PROJECT SUMMARY Eukaryotes undergo two primary types of cell division: mitosis and meiosis. Somatic cells rely on mitosis to generate genetically identical daughter cells, while germline cells possess the unique ability to transition from mitosis to meiosis, producing haploid daughter cells with distinct genetic characteristics through meiotic recombination and segregation. Despite the conservation of meiotic genes and chromosome structures across yeasts to mammals, the signals initiating meiosis differ. Yeasts respond to nutrient restriction, which inactivates TOR1/cAMP-dependent protein kinase A (PKA) signaling. On the other hand, mammals require retinoic acid (RA), a chordate morphogen, to activate Stra8 (stimulated by retinoic acid gene 8) for meiosis. We propose a hypothesis that aims to reconcile this evolutionary divergence: nutrient restriction, as a conserved signal, drives meiosis from yeasts to mammals. Specifically, our previous study revealed that mammalian meiosis-initiating cells are influenced by an in vivo autophagy-inducing factor. Subsequent research demonstrated that nutrient restriction, a powerful inducer of autophagy and yeast meiosis as mentioned earlier, induces meiosis in cultured mouse male germline stem cells (mGSCs). Interestingly, our recent transcriptomic study sheds light on how mammalian germ cells "starve themselves" for meiosis in vivo. It shows that during meiotic initiation, nutrient transporter expression is repressed, and this process is facilitated by retinoic acid (RA) and Stra8 through H3K27 deacetylation.

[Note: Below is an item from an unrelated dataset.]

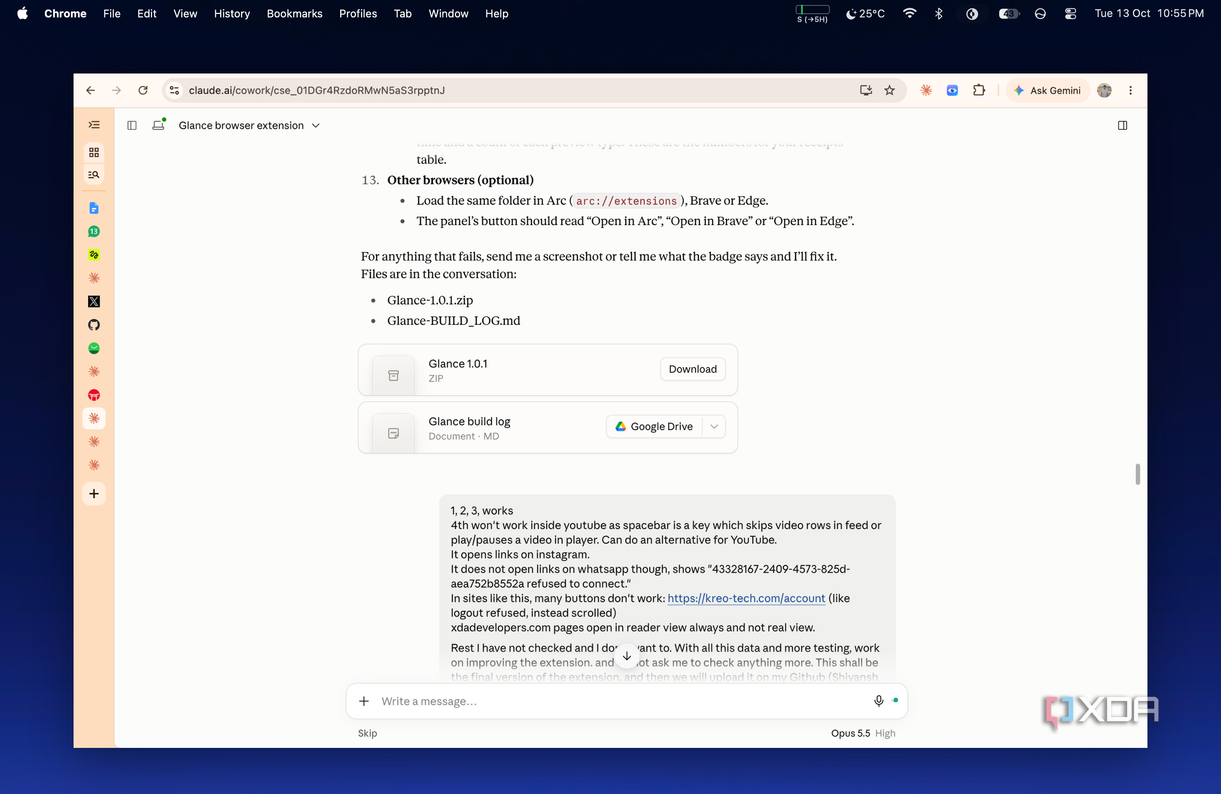Open the Google Drive dropdown arrow
1221x794 pixels.
click(714, 426)
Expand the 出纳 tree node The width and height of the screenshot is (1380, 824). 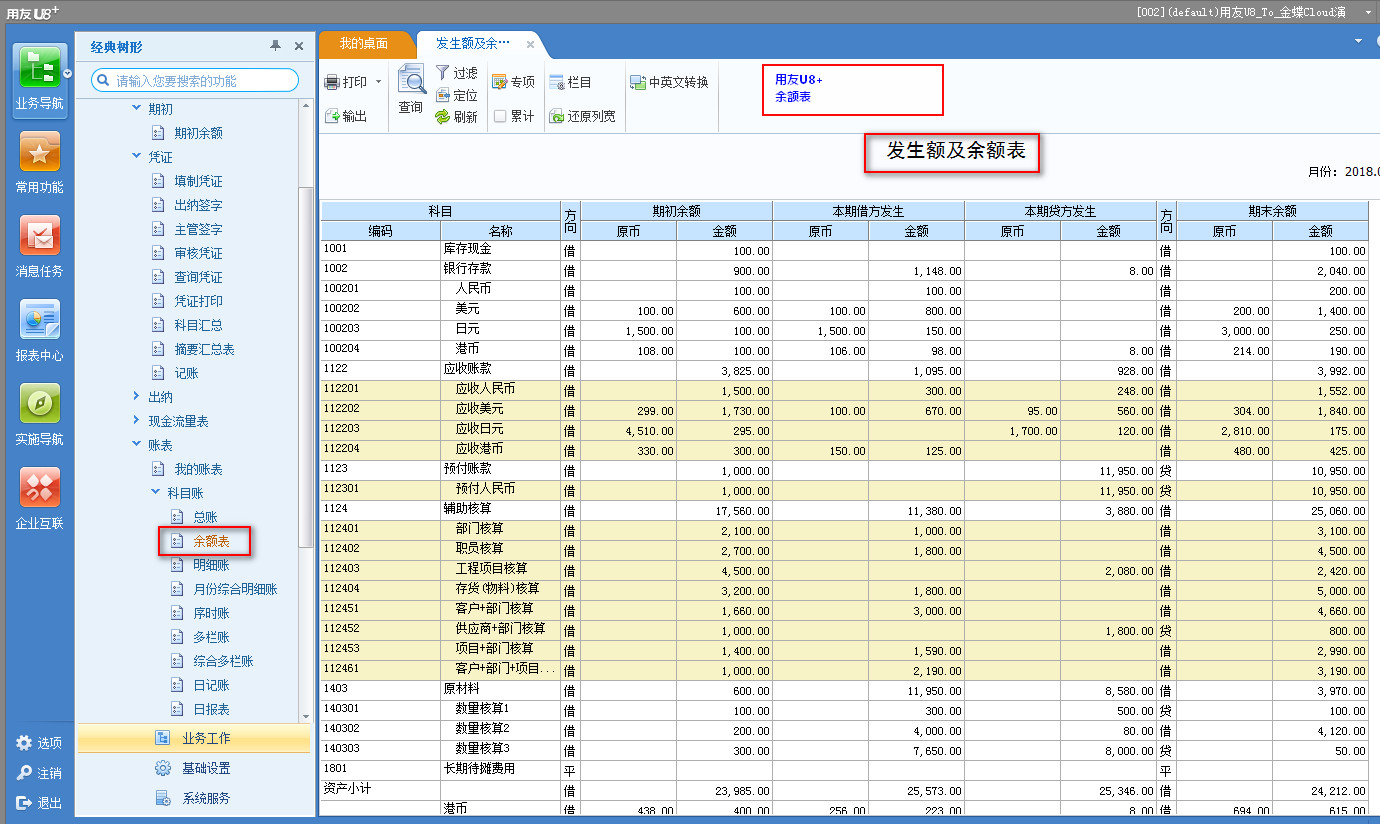pyautogui.click(x=137, y=397)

Together, these findings suggest that, unlike yeast meiosis, which passively depends on environmental nutrient conditions, mammalian germ cells actively withdraw their nutrient transporters to restrict nutrient uptake and initiate meiosis. In this study, we will: 1) Investigate the role of mTORC1/PKA as signaling hubs connecting Slc38a2 with meiotic initiation; 2) Characterize the metabolic mechanisms that Slc38a2 controls meiotic initiation.